* Assigned task *
Pictures excluded, copy word for word the lines from the one holding "Privacy Policy (127, 1135)" through the last line below.

* The data *
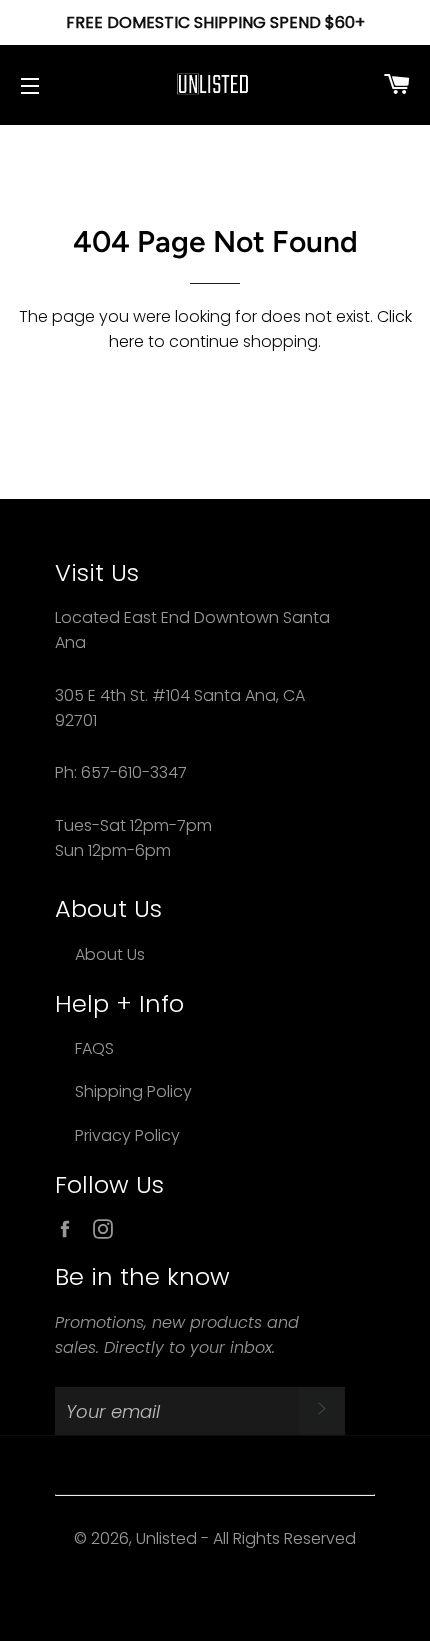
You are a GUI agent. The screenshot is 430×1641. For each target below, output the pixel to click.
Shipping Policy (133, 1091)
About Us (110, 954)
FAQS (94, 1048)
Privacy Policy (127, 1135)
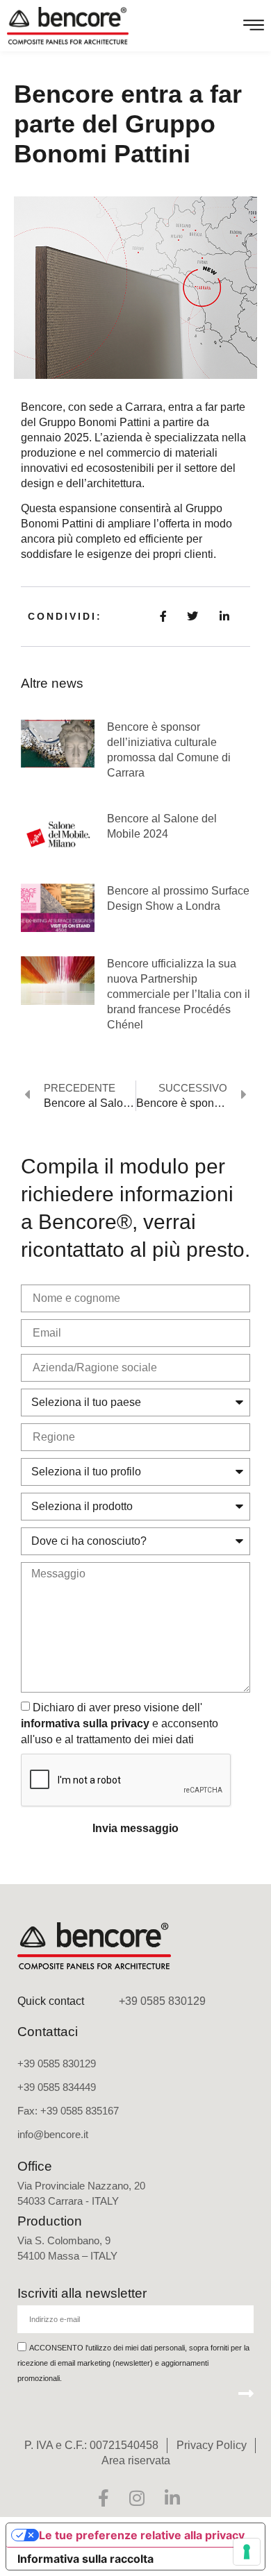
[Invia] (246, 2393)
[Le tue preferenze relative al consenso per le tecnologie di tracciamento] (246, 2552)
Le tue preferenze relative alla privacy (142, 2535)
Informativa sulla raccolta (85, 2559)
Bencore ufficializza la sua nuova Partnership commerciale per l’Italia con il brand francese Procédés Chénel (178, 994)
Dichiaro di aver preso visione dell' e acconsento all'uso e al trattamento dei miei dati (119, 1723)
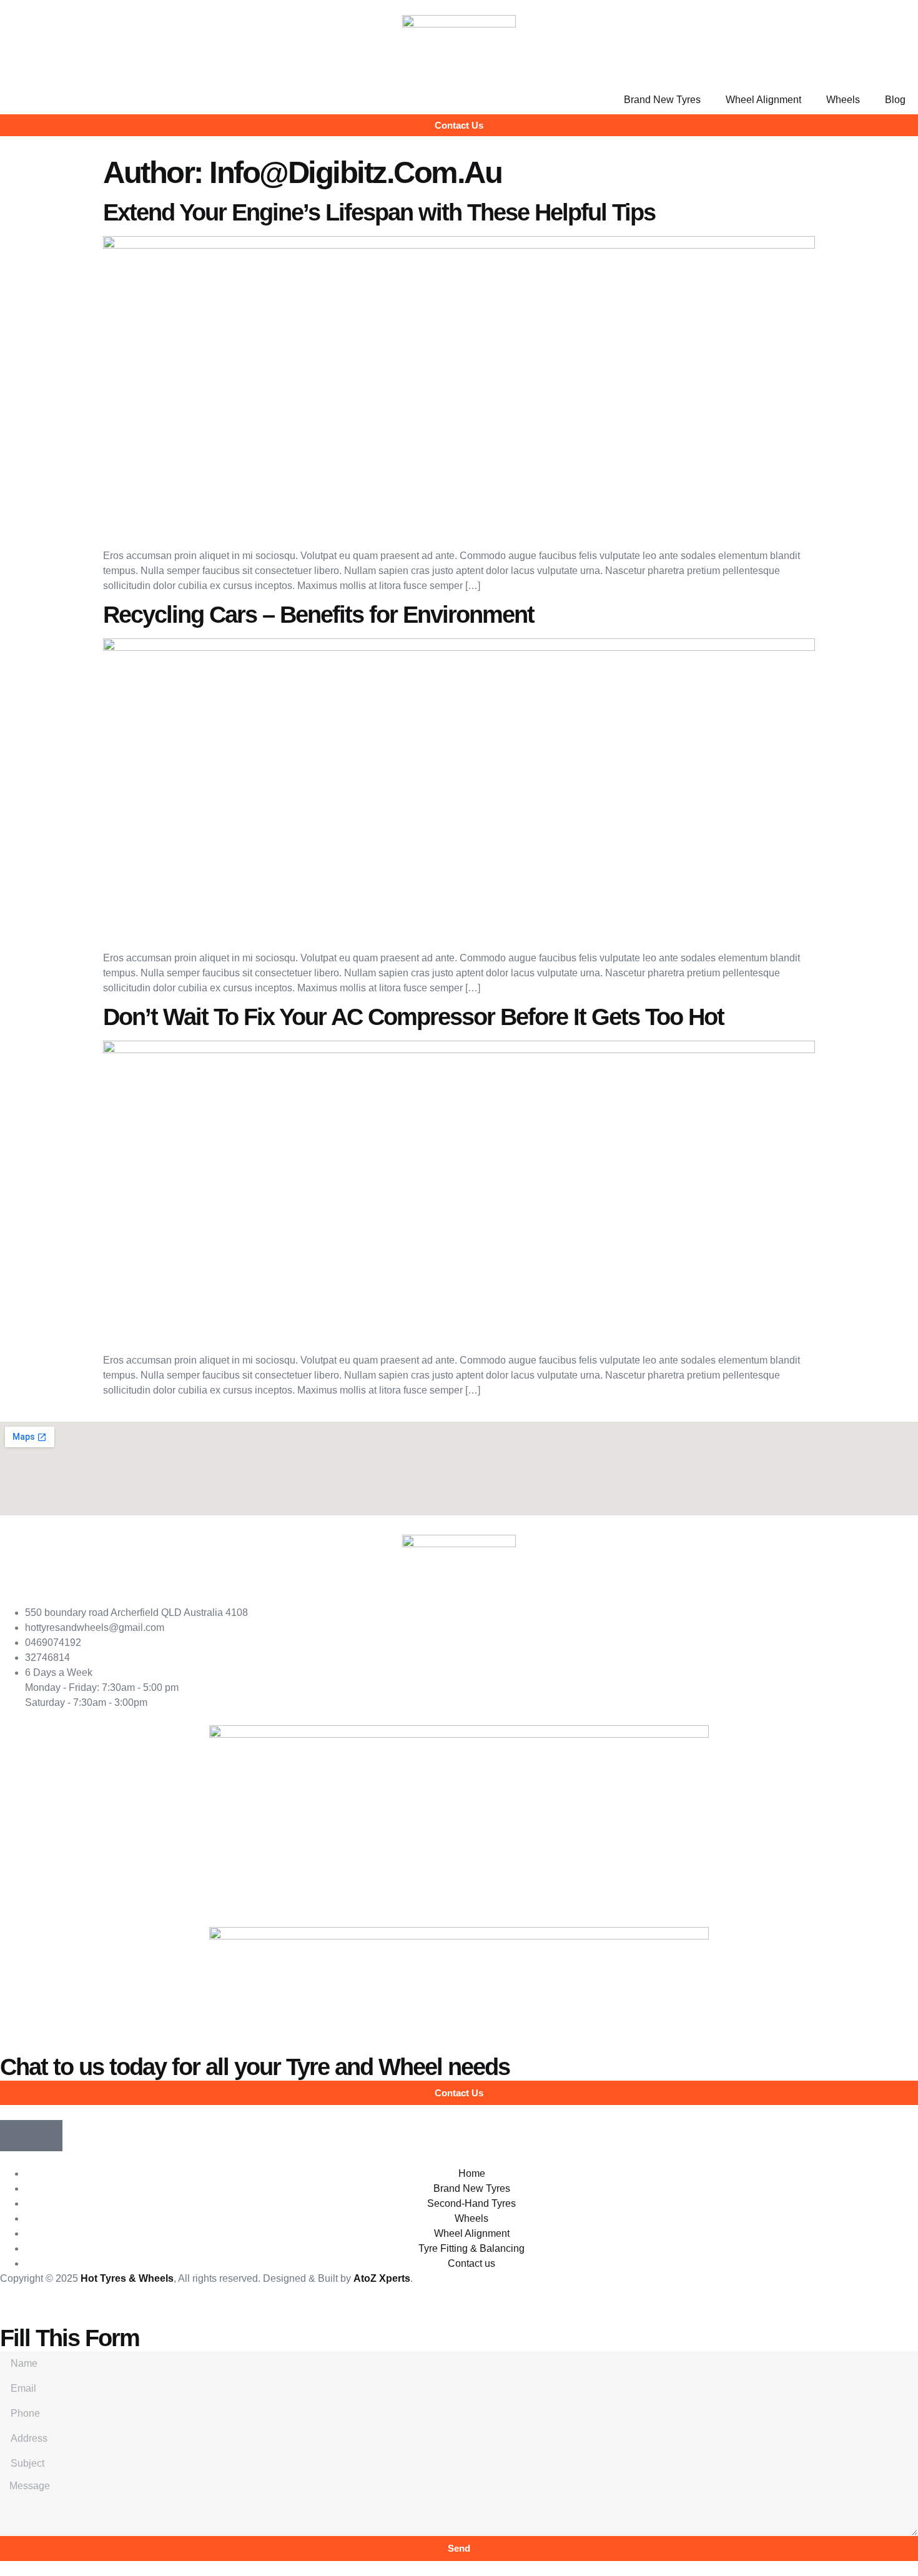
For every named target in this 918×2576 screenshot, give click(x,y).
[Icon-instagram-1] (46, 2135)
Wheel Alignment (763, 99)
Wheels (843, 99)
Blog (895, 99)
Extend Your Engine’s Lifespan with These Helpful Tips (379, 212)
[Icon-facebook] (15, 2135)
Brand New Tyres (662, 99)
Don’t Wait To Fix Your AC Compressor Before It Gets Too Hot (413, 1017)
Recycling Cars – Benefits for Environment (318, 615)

* Completed exercise *
Privacy Policy (127, 1135)
[Invia] (246, 2393)
[Le tue preferenze relative al consenso per le tecnologie di tracciamento] (246, 2552)
Le tue preferenze relative alla privacy (142, 2535)
Informativa sulla raccolta (85, 2559)
Bencore ufficializza la sua nuova Partnership commerciale per l’Italia con il brand francese Procédés Chénel (178, 994)
Dichiaro di aver preso visione dell' e acconsento all'uso e al trattamento dei miei dati (119, 1723)
For every named target in this 918×2576 screenshot, give click(x,y).
[Icon-instagram-1] (46, 2135)
Wheel Alignment (763, 99)
Wheels (843, 99)
Blog (895, 99)
Extend Your Engine’s Lifespan with These Helpful Tips (379, 212)
[Icon-facebook] (15, 2135)
Brand New Tyres (662, 99)
Don’t Wait To Fix Your AC Compressor Before It Gets Too Hot (413, 1017)
Recycling Cars – Benefits for Environment (318, 615)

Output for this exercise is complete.